SPEECH_KEY = os.getenv("AZURE_AI_SPEECH_API_KEY")
SPEECH_REGION = os.getenv("AZURE_AI_SPEECH_REGION")
CUSTOM_SPEECH_LANG = os.getenv("CUSTOM_SPEECH_LANG")
CUSTOM_SPEECH_LOCALE = os.getenv("CUSTOM_SPEECH_LOCALE")
TTS_FOR_TRAIN = os.getenv("TTS_FOR_TRAIN")
TTS_FOR_EVAL = os.getenv("TTS_FOR_eval")

train_dataset_path = ""
%store -r train_dataset_path
eval_dataset_path = ""
%store -r eval_dataset_path
try:
    train_dataset_path
except NameError:
    print("++++++++++++++++++++++++++++++++++++++++++++++++++++++++++++++++++++++++")
    print("[ERROR] Please run the previous notebook again.")
    print("++++++++++++++++++++++++++++++++++++++++++++++++++++++++++++++++++++++++")

train_dataset_path

In [None]:
import requests
import time
import json

# Base URL for the Speech Services REST API
base_url = f'https://{SPEECH_REGION}.api.cognitive.microsoft.com/speechtotext'

# Headers for authentication
headers = {
    'Ocp-Apim-Subscription-Key': SPEECH_KEY,
    'Content-Type': 'application/json'
}

In [None]:
def speech_recognition_from_file(file_path: str, lang:str):
    speech_config = speechsdk.SpeechConfig(subscription=SPEECH_KEY, region=SPEECH_REGION, speech_recognition_language=lang)
    audio_config = speechsdk.AudioConfig(filename=file_path)
    speech_recognizer = speechsdk.SpeechRecognizer(speech_config=speech_config, audio_config=audio_config)

    speech_recognition_result = speech_recognizer.recognize_once_async().get()
    return speech_recognition_result.text

### Get the sorted wav files from the dataset folder


In [None]:
import os
from IPython.display import Audio, display

output_folder = 'synthetic_data'
files = os.listdir(output_folder)
wav_files = [file for file in files if file.endswith('.wav')]

# Sort wav_files by 'no' in ascending order
wav_files.sort(key=lambda x: int(x.split('_')[0]))
wav_files

In [None]:
for wav_file in wav_files[0:3]:
    print(speech_recognition_from_file(os.path.join(output_folder,wav_file), CUSTOM_SPEECH_LOCALE))

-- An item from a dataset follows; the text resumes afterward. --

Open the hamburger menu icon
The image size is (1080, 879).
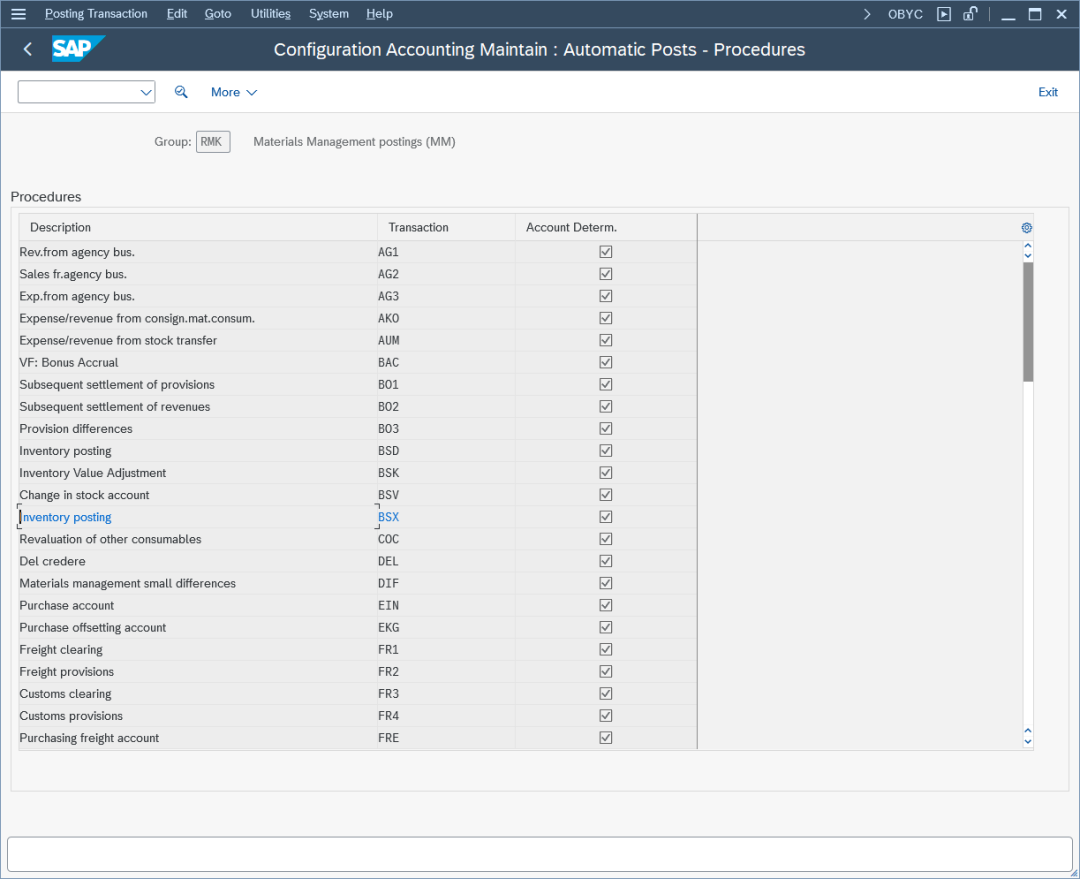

## 2. Upload training datasets

-   You can upload datasets for training, qualitative inspection, and quantitative measurement.
-   This lab covers two types (Acoustic and Plain text) of training and testing data that you can use for custom speech.
-   Check the other options on this link - https://learn.microsoft.com/en-us/azure/ai-services/speech-service/how-to-custom-speech-test-and-train


### Create a project


In [None]:
import time
import pytz
from datetime import datetime
utc = pytz.timezone('UTC')
date = datetime.now(utc).strftime("%Y-%m-%d_%H-%M-%S")
display_name = f"[{CUSTOM_SPEECH_LANG}] My Custom Speech Project ({date})[UTC]"
description = f"Project for training and evaluating the {CUSTOM_SPEECH_LANG} base model"
project_id = create_project(base_url, headers, display_name, description, CUSTOM_SPEECH_LOCALE)

In [None]:
# Store the project_id for later use
%store project_id

### Upload the acoustic dataset to storage (zip files)


In [None]:
data_folder = "train_dataset"
account_name = os.getenv("AZURE_STORAGE_ACCOUNT_NAME")
account_key = os.getenv("AZURE_STORAGE_ACCOUNT_KEY")
container_name = os.getenv("AZURE_STORAGE_CONTAINER_NAME")

uploaded_files, url = upload_dataset_to_storage(data_folder, container_name, account_name, account_key)

### Create datasets with the uploaded acoustic dataset


In [None]:
kind="Acoustic"
display_name = "acoustic dataset(zip) for training"
description = f"[training] Dataset for fine-tuning the {CUSTOM_SPEECH_LANG} base model"

zip_dataset_dict = {}

for display_name in uploaded_files:
    zip_dataset_dict[display_name] = create_dataset(base_url, headers, project_id, url[display_name], kind, display_name, description, CUSTOM_SPEECH_LOCALE)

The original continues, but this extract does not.